A world split badly
1 min read . Updated: 19 Feb 2023, 11:12 PM ISTMunich Security Conference: US Secretary of State Antony Blinken’s never again warning to Beijing on airspace violation was met by China’s chief diplomat Wang Yi’s flaying of Washington’s expanded use of economic weapons
While a speech by billionaire George Soros hogged headlines in India for the sharp rebuke it drew from the government, this year’s Munich Security Conference was under global watch for signs of a cool-off in US-China relations strained by a Chinese “spy balloon" downed by the US on 4 February over its territory. US Secretary of State Antony Blinken and China’s chief diplomat Wang Yi did meet along the sidelines of this Cold War-era huddle stirred to renewed purpose by the Ukraine war, but only for a bout of mutual finger-wagging.

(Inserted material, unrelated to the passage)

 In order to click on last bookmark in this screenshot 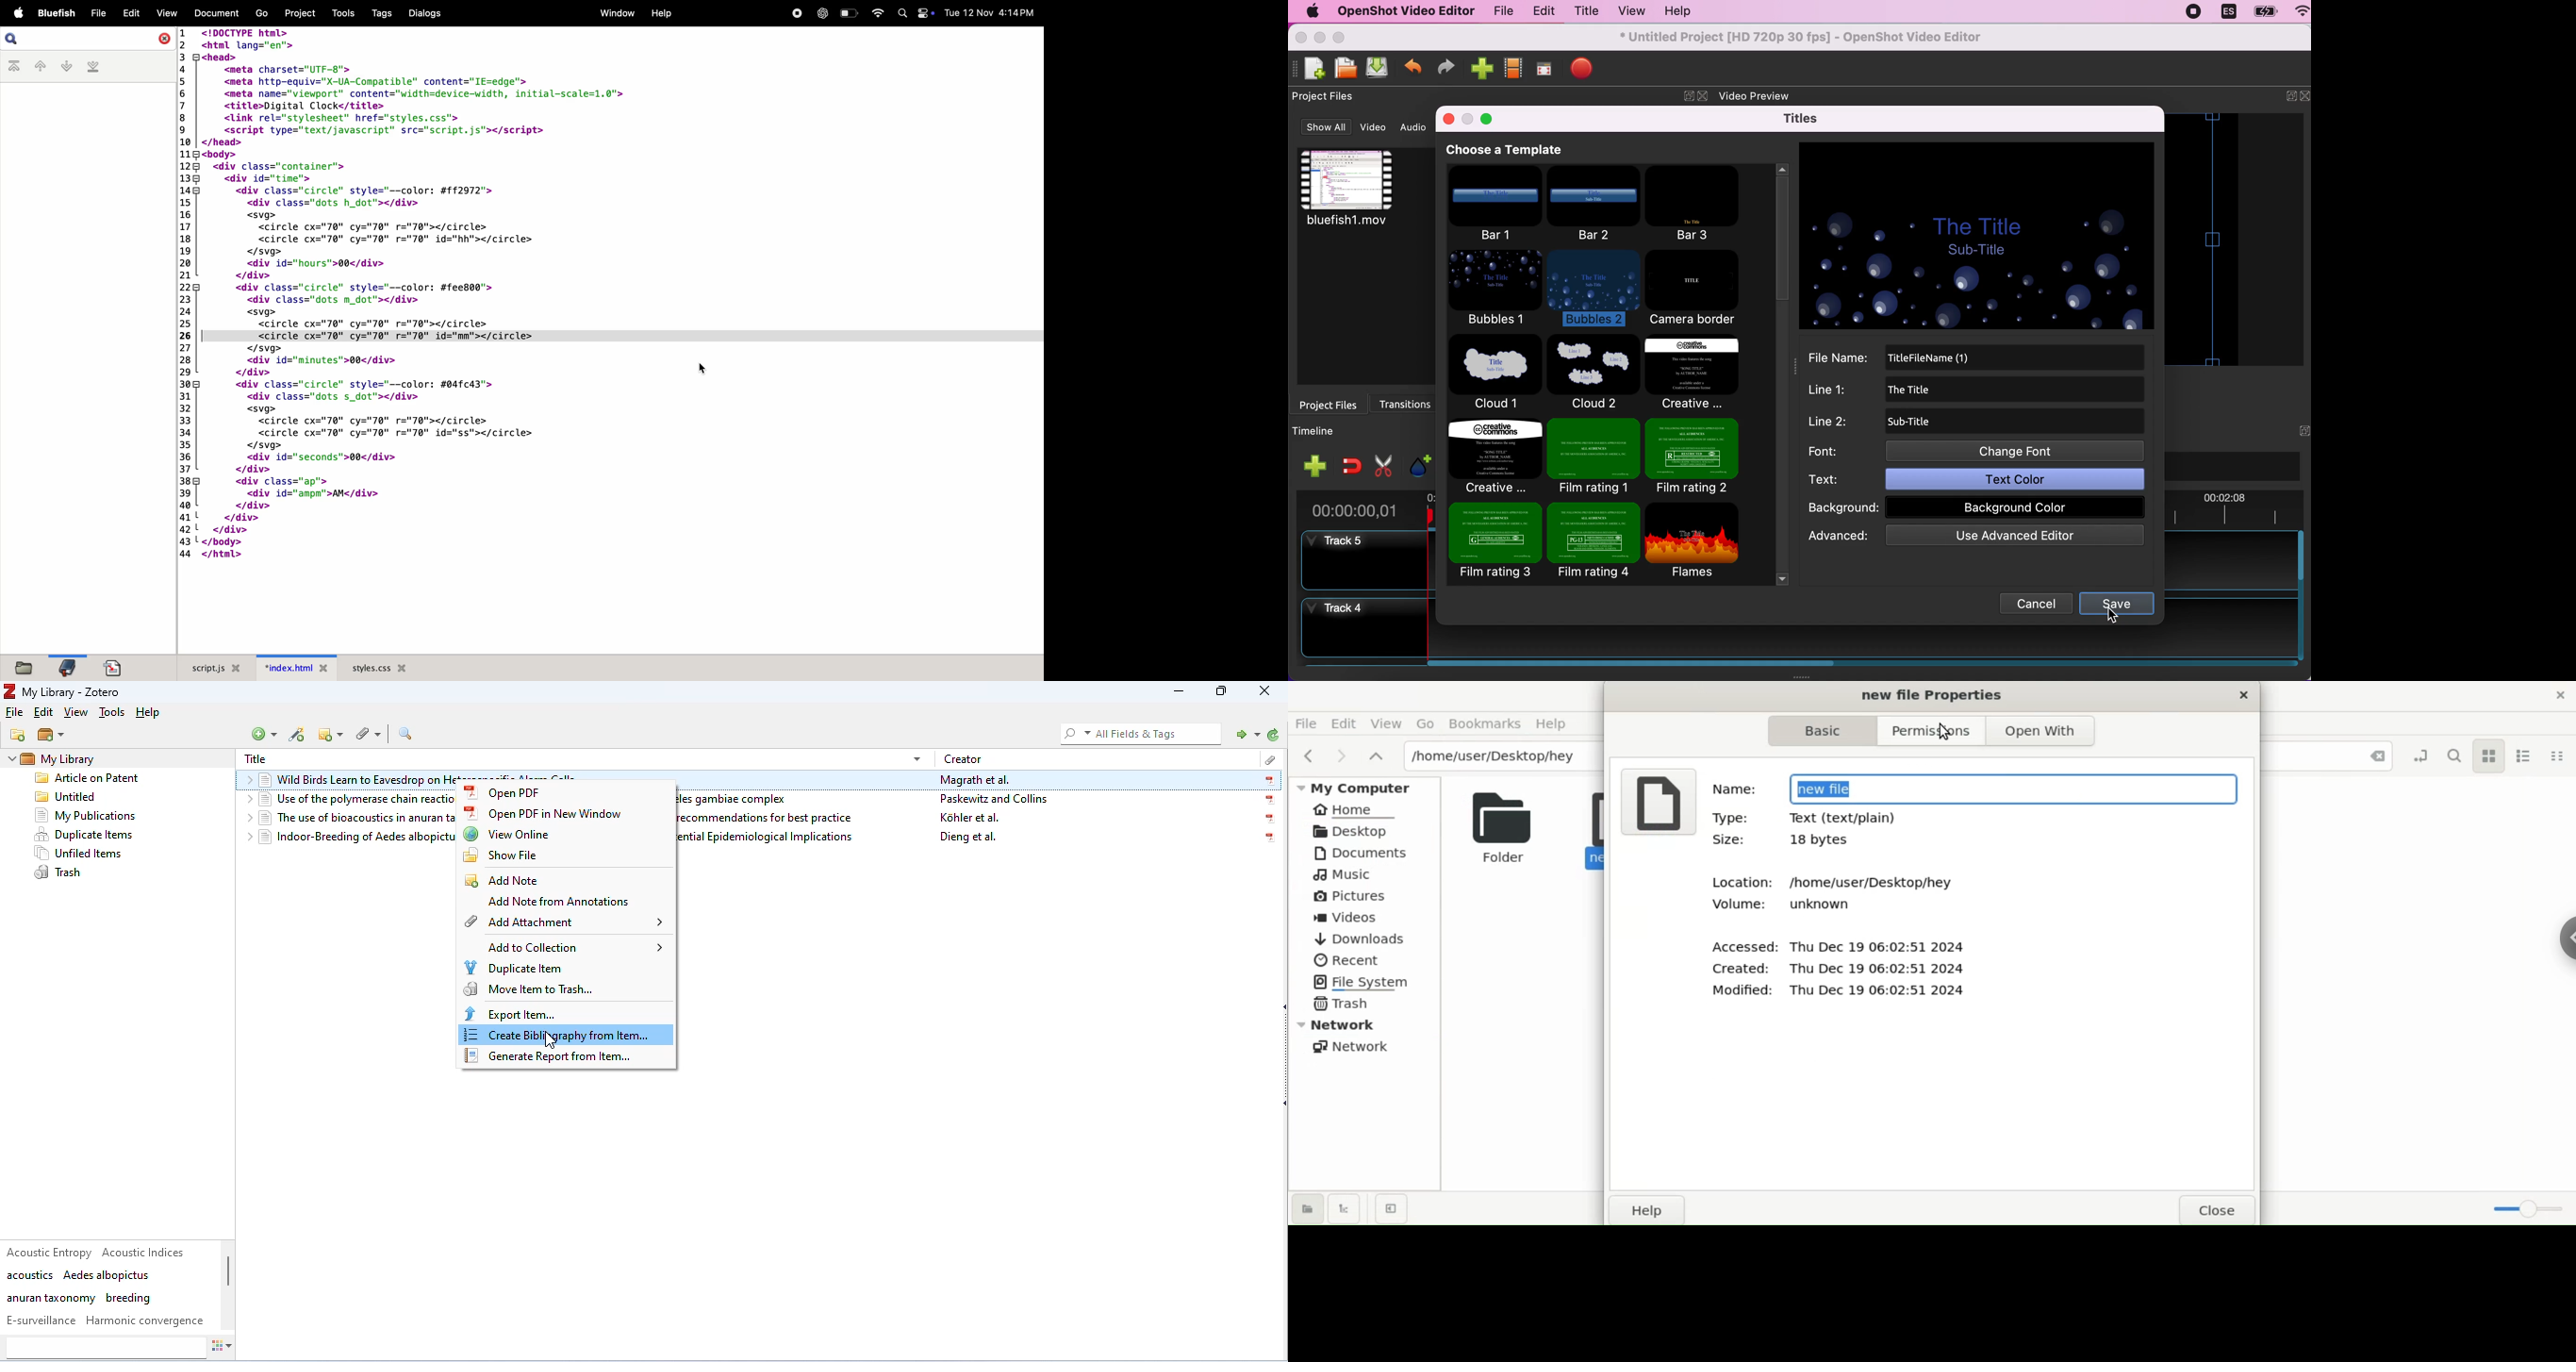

The world’s big geopolitical schism, with “no limit" allies Russia and China ranged against the West, was not salved by this meeting. Blinken’s never again warning to Beijing on airspace violation was met by Wang’s flaying of Washington’s expanded use of economic weapons. To the extent that this conclave’s never-again spirit is—or should be—about averting another world war, it made little progress. Moscow wasn’t even present, so no light could be spotted in the Ukraine tunnel either unless the Munich do helped frame a potentially useful peace formula behind the scenes. Meanwhile, we must all mull the implications of a globe split apart by geopolitics.